→ **Data for the task**
□ □ □ □ □
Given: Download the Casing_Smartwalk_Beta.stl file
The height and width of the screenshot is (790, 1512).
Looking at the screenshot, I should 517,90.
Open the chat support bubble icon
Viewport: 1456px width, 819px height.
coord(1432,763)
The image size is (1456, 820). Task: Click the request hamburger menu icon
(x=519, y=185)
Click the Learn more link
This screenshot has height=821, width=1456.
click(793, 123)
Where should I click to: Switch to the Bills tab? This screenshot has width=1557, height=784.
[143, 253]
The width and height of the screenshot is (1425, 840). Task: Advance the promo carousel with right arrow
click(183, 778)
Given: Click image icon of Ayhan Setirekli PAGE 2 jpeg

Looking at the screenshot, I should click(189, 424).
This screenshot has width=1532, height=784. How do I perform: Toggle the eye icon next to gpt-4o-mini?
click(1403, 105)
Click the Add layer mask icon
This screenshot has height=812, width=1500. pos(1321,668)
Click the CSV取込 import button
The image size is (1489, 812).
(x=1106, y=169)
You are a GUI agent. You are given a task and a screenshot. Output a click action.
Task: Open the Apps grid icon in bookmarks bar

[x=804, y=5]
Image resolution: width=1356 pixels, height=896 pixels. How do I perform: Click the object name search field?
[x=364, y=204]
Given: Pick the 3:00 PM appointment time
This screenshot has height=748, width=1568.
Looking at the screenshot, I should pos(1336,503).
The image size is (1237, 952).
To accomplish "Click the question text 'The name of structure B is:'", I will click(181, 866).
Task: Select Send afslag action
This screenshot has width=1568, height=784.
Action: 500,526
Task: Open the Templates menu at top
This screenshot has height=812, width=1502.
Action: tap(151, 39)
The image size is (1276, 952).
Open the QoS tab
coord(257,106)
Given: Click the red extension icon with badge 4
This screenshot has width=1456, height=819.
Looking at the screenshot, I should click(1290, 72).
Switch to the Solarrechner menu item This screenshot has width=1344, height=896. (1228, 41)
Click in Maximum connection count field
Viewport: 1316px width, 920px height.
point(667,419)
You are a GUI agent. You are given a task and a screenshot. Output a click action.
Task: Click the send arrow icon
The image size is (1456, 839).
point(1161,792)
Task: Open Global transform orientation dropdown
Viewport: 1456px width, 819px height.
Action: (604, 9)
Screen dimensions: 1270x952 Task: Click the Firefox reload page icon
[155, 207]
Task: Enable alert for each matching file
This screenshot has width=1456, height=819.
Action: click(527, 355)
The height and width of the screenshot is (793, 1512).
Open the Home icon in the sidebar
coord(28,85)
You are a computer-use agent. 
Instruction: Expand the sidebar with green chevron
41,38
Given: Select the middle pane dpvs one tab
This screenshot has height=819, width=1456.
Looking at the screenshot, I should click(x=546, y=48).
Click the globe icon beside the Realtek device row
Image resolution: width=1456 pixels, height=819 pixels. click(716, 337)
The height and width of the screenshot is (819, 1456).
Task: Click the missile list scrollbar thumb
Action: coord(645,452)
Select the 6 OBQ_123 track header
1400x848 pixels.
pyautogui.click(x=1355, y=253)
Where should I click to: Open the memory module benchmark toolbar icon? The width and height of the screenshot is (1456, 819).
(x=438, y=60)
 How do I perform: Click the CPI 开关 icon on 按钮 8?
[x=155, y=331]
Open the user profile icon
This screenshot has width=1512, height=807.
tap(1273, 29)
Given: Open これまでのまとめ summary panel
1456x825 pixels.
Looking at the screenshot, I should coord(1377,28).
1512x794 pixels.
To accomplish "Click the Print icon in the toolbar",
□ □ □ □ □
Lines after the one containing "Click the CSV取込 import button" are left out; every line from the start of the entries through that line is restated word for word.

→ **Response**
Given: Download the Casing_Smartwalk_Beta.stl file
The height and width of the screenshot is (790, 1512).
Looking at the screenshot, I should 517,90.
Open the chat support bubble icon
Viewport: 1456px width, 819px height.
coord(1432,763)
The image size is (1456, 820). Task: Click the request hamburger menu icon
(x=519, y=185)
Click the Learn more link
This screenshot has height=821, width=1456.
click(793, 123)
Where should I click to: Switch to the Bills tab? This screenshot has width=1557, height=784.
[143, 253]
The width and height of the screenshot is (1425, 840). Task: Advance the promo carousel with right arrow
click(183, 778)
Given: Click image icon of Ayhan Setirekli PAGE 2 jpeg

Looking at the screenshot, I should click(189, 424).
This screenshot has width=1532, height=784. How do I perform: Toggle the eye icon next to gpt-4o-mini?
click(1403, 105)
Click the Add layer mask icon
This screenshot has height=812, width=1500. pos(1321,668)
Click the CSV取込 import button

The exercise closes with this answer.